Top of Input records

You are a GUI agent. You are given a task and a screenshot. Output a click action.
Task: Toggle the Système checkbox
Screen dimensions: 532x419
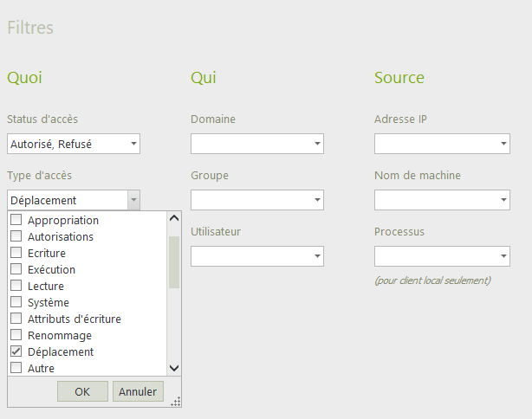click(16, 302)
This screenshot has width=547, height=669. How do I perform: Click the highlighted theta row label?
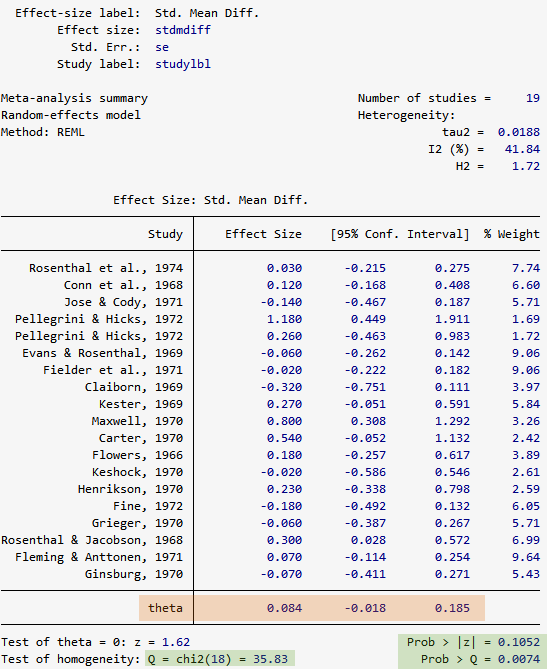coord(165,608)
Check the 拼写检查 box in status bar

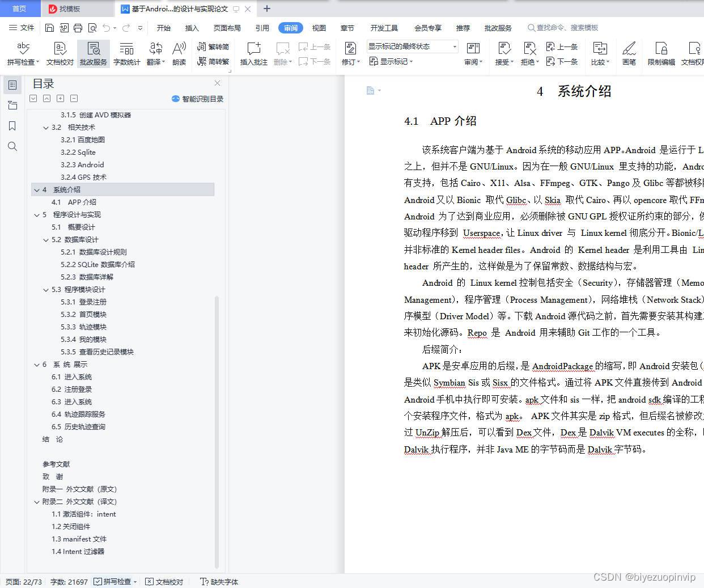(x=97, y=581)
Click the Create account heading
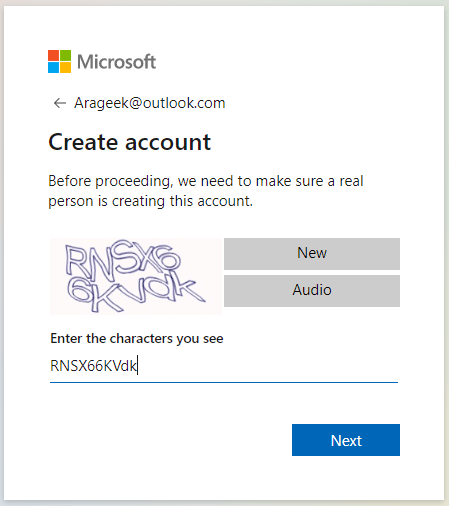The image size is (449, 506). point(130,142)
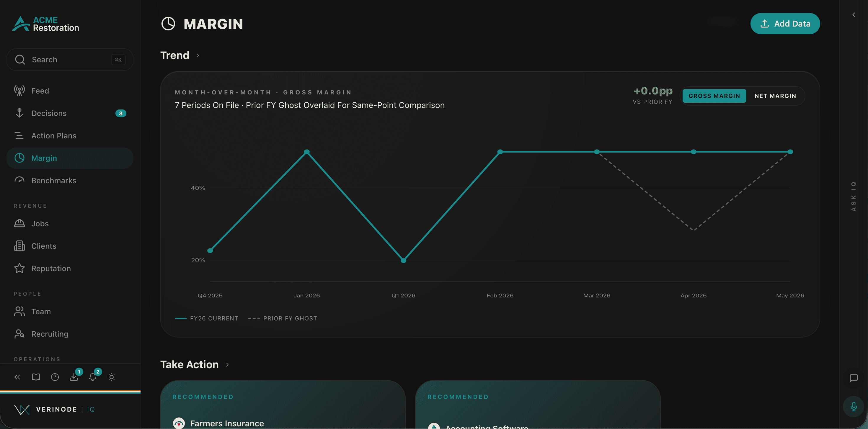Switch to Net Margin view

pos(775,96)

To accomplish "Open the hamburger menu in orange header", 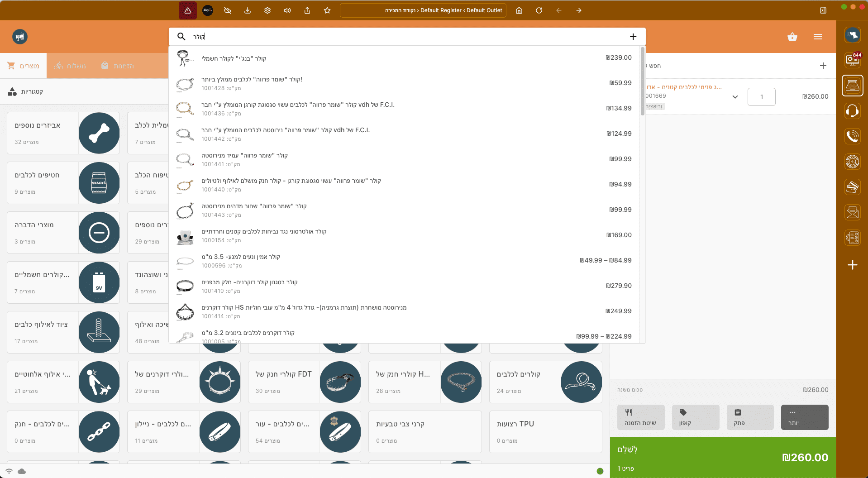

Bottom of Input records

-- Task statement --
When repeating the listing, keep each line exact and exclude the pictures.

-- Written answer --
You are a GUI agent. You are given a task and a screenshot. Output a click action.
Task: Toggle the Système checkbox
Screen dimensions: 532x419
click(16, 302)
This screenshot has width=547, height=669. How do I perform: Click the highlighted theta row label?
coord(165,608)
Check the 拼写检查 box in status bar

(x=97, y=581)
Click the Create account heading
The image size is (449, 506). point(130,142)
Switch to Net Margin view

pos(775,96)

To accomplish "Open the hamburger menu in orange header", 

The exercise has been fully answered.